Material provided

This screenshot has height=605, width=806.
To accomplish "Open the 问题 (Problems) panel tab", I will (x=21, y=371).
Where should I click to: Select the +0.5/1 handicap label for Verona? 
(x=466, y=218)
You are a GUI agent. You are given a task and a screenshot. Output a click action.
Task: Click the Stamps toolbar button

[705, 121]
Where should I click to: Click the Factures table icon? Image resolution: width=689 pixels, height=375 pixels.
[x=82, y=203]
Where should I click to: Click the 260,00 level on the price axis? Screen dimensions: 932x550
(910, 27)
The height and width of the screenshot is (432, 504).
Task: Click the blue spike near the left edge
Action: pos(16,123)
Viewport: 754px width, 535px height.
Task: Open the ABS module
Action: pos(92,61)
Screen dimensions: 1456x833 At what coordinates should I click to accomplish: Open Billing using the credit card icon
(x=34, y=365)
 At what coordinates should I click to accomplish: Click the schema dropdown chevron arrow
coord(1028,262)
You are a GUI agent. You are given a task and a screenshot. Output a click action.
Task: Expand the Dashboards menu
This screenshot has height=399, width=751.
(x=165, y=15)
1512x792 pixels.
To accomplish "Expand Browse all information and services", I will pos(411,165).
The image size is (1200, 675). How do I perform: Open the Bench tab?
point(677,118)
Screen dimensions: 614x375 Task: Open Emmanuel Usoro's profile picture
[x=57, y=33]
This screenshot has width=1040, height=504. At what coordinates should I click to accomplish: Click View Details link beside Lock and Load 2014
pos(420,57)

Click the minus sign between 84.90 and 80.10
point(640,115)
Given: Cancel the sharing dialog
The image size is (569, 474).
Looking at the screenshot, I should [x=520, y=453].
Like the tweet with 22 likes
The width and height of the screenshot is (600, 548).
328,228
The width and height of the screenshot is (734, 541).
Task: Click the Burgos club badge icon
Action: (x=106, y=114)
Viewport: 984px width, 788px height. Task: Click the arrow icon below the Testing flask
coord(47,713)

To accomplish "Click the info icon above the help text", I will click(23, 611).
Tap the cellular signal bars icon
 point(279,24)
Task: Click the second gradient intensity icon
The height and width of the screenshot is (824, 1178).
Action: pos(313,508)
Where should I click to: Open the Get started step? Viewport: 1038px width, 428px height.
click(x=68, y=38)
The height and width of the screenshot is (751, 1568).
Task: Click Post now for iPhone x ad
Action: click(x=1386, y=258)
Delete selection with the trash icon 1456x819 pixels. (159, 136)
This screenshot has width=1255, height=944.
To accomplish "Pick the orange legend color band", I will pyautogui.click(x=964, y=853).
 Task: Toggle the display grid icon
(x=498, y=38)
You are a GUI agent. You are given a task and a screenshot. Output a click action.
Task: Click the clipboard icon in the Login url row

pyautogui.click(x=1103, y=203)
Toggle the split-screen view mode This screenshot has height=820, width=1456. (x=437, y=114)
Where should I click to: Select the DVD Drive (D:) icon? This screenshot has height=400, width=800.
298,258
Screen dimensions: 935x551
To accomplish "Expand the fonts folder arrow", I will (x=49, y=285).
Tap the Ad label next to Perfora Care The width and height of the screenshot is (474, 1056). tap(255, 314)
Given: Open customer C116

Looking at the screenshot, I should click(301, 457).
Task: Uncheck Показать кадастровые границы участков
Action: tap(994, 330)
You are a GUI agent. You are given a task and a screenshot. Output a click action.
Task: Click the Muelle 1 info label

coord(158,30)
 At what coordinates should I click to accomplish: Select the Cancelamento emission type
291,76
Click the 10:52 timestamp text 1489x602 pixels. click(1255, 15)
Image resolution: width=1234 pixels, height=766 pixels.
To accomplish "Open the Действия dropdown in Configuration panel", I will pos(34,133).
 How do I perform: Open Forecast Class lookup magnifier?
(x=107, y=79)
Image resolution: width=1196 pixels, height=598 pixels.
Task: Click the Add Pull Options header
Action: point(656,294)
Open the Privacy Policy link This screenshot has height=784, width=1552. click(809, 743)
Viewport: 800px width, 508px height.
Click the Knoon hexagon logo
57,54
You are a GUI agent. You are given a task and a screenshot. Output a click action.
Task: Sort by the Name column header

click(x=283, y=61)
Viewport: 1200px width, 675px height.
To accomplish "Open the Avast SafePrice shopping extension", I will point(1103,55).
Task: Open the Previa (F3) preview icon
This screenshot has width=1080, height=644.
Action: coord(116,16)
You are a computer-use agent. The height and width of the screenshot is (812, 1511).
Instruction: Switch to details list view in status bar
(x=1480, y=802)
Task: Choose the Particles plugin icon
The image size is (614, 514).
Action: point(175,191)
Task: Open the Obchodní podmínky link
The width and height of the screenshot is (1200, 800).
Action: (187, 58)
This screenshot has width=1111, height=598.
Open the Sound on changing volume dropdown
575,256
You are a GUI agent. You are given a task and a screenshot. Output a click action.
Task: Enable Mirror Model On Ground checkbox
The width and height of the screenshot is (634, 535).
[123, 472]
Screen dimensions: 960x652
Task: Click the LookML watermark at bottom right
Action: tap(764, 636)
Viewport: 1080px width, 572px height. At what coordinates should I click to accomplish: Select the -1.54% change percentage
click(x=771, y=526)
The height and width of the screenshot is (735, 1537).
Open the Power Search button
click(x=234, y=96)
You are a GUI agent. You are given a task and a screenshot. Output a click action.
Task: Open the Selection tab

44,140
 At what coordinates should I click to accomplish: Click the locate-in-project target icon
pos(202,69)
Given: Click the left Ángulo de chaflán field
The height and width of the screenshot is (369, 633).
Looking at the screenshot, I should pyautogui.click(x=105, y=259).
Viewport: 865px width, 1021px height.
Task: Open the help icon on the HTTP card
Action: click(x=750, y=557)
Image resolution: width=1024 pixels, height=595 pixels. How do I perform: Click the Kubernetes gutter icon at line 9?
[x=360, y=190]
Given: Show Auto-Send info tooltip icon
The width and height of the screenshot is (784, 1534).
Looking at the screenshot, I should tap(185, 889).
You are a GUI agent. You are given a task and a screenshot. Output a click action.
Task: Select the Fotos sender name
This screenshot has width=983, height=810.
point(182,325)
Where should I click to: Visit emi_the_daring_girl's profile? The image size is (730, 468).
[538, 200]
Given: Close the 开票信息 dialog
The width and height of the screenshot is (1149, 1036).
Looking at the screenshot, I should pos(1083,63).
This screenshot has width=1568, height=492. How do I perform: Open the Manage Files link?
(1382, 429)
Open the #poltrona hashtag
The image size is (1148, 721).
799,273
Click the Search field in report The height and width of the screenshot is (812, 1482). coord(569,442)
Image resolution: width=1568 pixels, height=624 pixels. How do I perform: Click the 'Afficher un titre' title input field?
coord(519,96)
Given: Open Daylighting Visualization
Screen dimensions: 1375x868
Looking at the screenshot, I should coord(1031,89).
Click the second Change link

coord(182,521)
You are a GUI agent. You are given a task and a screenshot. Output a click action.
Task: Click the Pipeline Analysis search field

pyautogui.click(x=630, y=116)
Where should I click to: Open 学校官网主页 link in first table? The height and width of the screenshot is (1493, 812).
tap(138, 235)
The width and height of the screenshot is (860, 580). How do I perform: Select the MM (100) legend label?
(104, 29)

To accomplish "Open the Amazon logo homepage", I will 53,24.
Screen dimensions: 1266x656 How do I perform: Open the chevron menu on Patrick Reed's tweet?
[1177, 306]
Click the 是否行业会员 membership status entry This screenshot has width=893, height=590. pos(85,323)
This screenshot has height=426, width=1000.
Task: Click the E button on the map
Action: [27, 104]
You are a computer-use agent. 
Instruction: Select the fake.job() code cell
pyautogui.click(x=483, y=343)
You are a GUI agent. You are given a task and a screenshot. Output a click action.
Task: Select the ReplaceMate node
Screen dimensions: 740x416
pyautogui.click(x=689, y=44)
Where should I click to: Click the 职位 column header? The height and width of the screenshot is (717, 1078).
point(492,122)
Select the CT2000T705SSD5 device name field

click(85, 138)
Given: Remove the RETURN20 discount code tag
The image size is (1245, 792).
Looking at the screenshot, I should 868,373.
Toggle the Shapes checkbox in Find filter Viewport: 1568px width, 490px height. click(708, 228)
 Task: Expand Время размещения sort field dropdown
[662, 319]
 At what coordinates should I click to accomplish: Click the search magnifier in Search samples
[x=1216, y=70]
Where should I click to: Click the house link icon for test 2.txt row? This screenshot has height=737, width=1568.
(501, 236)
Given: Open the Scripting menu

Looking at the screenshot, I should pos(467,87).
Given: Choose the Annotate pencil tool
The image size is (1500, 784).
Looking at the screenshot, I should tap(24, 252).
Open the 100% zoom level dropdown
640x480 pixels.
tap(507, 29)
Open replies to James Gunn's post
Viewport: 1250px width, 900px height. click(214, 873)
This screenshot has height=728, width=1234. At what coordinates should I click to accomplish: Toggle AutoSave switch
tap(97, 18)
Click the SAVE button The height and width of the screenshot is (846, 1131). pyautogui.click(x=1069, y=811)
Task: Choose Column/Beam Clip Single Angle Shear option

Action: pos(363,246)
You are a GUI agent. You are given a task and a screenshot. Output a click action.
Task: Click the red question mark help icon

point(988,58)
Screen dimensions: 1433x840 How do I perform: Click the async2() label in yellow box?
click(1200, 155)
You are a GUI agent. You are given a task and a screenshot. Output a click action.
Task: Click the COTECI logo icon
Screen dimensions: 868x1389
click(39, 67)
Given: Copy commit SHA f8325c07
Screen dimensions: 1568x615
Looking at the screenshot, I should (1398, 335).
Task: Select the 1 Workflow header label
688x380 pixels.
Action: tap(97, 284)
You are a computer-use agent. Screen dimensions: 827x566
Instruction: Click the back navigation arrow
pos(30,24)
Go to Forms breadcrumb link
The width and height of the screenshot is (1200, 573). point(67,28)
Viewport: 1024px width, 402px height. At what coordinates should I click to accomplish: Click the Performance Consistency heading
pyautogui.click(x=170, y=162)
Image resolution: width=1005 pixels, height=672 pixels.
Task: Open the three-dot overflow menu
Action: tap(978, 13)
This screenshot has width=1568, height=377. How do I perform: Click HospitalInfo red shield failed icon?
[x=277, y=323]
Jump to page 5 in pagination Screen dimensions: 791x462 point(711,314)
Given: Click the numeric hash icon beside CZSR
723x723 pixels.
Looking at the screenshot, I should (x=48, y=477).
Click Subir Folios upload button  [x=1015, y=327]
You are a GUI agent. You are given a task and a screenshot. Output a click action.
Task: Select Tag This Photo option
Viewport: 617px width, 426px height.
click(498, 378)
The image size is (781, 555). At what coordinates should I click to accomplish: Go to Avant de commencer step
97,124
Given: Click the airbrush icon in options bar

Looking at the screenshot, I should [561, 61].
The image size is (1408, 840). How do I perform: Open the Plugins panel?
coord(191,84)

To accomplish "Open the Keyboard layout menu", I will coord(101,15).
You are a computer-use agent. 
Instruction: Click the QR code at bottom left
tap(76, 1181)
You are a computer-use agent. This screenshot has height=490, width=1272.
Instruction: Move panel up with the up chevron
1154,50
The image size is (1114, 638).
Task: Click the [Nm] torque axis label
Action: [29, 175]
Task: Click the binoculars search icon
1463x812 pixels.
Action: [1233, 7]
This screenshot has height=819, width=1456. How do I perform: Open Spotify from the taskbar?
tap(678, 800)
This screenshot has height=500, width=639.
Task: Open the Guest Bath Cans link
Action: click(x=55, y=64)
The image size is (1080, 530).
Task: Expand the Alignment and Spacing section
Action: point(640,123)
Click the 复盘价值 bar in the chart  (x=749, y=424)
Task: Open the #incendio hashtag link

Work required
Rewrite the data from the line with "Click the Search field" up to and including the line with "click(85, 138)", replacing "GUI agent" with "GUI assistant" and leaving everything else unchanged.

Exercise result
Click the Search field in report The height and width of the screenshot is (812, 1482). coord(569,442)
Image resolution: width=1568 pixels, height=624 pixels. How do I perform: Click the 'Afficher un titre' title input field?
coord(519,96)
Given: Open Daylighting Visualization
Screen dimensions: 1375x868
Looking at the screenshot, I should coord(1031,89).
Click the second Change link

coord(182,521)
You are a GUI assistant. You are given a task and a screenshot. Output a click action.
Task: Click the Pipeline Analysis search field

pyautogui.click(x=630, y=116)
Where should I click to: Open 学校官网主页 link in first table? The height and width of the screenshot is (1493, 812).
tap(138, 235)
The width and height of the screenshot is (860, 580). How do I perform: Select the MM (100) legend label?
(104, 29)

To accomplish "Open the Amazon logo homepage", I will 53,24.
Screen dimensions: 1266x656 How do I perform: Open the chevron menu on Patrick Reed's tweet?
[1177, 306]
Click the 是否行业会员 membership status entry This screenshot has width=893, height=590. pos(85,323)
This screenshot has height=426, width=1000.
Task: Click the E button on the map
Action: [27, 104]
You are a computer-use agent. 
Instruction: Select the fake.job() code cell
pyautogui.click(x=483, y=343)
You are a GUI assistant. You are given a task and a screenshot. Output a click action.
Task: Select the ReplaceMate node
Screen dimensions: 740x416
pyautogui.click(x=689, y=44)
Where should I click to: Click the 职位 column header? The height and width of the screenshot is (717, 1078).
point(492,122)
Select the CT2000T705SSD5 device name field

click(85, 138)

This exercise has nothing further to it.